Mumford: I’m with Deeks on this one. There isn’t a clear front-runner but you could make a case for as many as a dozen players including 2016 PGA Tour winners and past Masters champions. I still think McIlroy will be the guy sitting in the Butler Cabin with a new green jacket on Sunday April 10th.
Quinn: I think he’s been one of the favourites for the past few years. The way he played late last year (in the real part of the season) and the way he kept it together at Bay Hill makes him the favourite for this one. Day has the game for any course, but Augusta National really seems to suit his eye. He should have a couple of jackets before he’s finished, and next month’s a good time to start.

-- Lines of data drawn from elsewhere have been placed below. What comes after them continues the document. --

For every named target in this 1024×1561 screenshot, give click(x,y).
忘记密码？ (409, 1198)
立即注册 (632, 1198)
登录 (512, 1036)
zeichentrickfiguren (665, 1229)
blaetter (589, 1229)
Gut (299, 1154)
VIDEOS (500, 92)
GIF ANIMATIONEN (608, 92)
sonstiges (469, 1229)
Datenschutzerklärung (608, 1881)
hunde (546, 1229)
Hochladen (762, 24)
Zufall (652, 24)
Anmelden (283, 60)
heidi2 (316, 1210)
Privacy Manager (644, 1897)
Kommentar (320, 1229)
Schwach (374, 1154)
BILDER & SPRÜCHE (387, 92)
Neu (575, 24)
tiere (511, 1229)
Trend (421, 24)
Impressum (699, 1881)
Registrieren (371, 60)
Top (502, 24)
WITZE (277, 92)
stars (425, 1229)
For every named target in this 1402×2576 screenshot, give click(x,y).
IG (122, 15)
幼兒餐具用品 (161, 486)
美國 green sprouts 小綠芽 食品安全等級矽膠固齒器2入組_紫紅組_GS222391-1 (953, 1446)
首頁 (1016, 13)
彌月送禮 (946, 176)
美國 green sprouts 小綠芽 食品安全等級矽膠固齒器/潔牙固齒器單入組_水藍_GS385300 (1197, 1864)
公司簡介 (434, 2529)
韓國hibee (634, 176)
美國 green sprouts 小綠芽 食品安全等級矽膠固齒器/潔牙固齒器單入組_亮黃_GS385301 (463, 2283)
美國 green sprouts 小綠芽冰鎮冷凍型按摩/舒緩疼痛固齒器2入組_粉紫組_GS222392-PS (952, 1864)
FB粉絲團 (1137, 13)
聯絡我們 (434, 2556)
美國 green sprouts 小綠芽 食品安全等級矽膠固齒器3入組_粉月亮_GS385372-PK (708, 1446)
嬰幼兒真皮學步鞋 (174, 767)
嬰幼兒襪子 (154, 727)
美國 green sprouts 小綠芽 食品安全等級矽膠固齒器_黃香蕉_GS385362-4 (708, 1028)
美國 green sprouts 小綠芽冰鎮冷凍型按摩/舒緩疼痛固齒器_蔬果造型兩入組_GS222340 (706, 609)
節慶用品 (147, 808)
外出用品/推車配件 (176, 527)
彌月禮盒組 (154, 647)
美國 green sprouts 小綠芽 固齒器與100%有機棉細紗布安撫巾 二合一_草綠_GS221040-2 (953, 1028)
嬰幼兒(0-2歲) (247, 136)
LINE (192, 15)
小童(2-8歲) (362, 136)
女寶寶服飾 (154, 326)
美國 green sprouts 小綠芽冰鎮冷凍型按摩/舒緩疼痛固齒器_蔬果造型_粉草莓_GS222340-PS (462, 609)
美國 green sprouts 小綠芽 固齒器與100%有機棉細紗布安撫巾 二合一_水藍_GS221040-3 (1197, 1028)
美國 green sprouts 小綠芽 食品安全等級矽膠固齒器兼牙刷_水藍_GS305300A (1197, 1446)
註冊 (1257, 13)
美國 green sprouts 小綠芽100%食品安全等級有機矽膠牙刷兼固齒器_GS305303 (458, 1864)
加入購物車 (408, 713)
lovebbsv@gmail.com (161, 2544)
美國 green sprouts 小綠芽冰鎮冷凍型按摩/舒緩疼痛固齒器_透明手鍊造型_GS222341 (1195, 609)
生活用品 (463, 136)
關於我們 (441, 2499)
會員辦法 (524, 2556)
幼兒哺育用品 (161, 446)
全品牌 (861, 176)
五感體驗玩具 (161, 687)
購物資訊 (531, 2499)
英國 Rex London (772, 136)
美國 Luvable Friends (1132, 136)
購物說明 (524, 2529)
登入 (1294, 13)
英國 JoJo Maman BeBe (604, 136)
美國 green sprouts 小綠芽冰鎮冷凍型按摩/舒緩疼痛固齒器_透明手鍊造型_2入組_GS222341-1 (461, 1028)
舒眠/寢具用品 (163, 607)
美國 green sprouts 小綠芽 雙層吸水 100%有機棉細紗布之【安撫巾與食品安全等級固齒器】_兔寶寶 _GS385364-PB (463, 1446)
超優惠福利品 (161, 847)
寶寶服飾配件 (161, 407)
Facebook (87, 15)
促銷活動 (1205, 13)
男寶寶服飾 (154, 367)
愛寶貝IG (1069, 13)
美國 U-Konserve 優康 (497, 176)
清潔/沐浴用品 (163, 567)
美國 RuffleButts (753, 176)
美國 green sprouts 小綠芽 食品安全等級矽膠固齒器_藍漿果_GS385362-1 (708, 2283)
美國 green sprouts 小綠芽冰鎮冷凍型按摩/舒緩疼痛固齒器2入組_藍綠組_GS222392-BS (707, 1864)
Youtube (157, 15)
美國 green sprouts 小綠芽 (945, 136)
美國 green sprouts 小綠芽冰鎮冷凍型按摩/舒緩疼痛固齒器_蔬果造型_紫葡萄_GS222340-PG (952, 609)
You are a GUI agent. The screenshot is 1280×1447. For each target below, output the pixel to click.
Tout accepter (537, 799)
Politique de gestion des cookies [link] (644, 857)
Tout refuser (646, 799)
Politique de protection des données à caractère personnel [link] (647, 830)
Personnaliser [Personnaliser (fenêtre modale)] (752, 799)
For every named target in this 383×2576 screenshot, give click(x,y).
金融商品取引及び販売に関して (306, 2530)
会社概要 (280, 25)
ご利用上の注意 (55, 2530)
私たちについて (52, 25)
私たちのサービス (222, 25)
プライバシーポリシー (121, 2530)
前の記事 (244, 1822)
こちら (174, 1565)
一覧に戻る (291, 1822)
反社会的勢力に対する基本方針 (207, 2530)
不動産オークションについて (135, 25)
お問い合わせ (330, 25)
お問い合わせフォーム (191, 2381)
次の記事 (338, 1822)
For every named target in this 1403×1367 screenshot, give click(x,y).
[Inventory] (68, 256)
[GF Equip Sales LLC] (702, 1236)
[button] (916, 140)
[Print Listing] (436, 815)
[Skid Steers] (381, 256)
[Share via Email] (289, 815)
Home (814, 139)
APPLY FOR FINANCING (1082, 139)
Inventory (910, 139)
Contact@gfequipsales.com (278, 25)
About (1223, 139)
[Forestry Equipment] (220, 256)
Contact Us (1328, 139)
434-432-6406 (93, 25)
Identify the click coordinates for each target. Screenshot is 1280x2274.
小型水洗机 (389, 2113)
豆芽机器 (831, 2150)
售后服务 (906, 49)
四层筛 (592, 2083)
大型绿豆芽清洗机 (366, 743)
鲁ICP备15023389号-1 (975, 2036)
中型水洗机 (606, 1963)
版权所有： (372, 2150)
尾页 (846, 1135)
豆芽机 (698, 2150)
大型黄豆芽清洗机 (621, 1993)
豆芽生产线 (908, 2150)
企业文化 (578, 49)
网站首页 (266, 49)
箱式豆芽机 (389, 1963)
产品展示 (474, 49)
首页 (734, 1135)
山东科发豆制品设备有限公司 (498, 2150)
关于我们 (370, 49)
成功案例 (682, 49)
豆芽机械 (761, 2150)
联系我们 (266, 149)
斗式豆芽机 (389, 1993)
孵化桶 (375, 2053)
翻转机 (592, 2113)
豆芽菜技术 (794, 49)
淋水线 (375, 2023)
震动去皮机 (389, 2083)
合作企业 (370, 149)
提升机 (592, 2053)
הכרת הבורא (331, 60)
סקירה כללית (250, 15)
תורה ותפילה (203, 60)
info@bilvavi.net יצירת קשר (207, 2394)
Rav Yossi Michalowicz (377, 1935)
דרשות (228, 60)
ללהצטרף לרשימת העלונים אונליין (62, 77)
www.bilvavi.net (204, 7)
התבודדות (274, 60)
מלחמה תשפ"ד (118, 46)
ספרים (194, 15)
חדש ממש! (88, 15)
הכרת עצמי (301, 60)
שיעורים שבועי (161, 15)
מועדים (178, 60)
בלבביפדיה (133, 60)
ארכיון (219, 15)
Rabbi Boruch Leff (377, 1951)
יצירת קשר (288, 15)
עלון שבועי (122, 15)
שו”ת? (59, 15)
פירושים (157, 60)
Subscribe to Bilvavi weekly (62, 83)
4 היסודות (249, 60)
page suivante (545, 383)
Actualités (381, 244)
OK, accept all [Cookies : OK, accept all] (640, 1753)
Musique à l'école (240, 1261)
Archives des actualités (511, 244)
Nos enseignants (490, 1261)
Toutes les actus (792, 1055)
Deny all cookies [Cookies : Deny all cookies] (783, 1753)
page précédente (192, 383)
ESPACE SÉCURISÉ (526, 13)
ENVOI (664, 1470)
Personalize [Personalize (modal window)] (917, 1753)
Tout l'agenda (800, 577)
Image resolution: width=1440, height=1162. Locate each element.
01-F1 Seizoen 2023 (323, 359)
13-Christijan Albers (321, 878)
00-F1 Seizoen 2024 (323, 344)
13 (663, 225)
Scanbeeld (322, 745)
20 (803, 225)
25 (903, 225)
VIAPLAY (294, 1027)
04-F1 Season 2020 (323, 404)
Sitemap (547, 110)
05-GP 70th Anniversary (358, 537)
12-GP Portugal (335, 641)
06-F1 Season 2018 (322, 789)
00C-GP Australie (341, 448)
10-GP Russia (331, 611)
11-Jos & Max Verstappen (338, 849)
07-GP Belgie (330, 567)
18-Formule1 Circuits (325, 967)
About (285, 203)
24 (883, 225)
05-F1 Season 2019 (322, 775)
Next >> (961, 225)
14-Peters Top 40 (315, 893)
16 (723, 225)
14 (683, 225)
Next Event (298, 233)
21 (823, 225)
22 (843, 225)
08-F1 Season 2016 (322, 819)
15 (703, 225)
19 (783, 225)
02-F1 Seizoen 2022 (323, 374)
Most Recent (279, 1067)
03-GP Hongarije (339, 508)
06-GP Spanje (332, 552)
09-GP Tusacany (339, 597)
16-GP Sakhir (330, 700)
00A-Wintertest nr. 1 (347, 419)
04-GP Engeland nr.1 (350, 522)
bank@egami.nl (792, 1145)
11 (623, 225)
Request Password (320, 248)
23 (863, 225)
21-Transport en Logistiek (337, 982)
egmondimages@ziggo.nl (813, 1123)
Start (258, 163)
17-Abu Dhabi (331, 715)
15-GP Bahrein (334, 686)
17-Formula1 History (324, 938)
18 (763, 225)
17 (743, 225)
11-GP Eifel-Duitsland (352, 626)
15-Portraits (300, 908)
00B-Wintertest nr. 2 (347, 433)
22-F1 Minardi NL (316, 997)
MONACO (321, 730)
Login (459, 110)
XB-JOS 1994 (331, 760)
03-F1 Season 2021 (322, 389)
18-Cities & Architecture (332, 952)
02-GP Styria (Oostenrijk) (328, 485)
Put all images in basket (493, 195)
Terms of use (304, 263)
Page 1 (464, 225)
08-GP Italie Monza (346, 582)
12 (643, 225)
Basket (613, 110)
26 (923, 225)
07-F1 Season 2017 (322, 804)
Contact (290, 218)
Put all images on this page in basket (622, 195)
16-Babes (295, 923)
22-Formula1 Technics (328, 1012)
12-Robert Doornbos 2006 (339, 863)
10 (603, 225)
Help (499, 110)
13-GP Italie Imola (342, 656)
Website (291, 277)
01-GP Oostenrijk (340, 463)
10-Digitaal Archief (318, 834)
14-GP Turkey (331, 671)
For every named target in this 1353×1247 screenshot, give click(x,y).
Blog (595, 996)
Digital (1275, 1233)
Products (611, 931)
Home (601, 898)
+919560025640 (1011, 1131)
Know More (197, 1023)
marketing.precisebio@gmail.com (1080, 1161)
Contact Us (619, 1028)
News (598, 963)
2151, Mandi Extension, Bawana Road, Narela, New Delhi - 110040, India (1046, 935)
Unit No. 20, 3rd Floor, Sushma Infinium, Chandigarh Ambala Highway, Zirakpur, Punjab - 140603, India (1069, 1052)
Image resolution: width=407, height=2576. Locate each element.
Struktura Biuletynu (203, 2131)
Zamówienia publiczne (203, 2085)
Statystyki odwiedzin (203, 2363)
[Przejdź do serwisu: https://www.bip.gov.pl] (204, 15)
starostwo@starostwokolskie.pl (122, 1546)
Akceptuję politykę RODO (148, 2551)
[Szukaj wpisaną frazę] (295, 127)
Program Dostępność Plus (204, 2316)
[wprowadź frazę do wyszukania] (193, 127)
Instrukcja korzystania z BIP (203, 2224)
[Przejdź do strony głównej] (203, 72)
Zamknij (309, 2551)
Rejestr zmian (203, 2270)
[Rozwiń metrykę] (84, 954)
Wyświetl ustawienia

Kenesky: He’s a front runner indeed. Regardless, the Masters will be a great event to see play out. In the end, I think an existing Major champion (Spieth, Day, Zach Johnson) will win the Green Jacket.
Kaplan: That is a tough question. Based off of recent momentum, Day would likely be the logical choice. Yet, I would still put Spieth and Bubba as the overall favourites ahead of the Aussie. Those two guys seem to have Augusta National figured out.
Mastroianni: Nope. Hideki Matsuyama. Said it last week and I’ll say it again. He’s winning The Masters this year. Don’t know why they even have to conduct the tournament.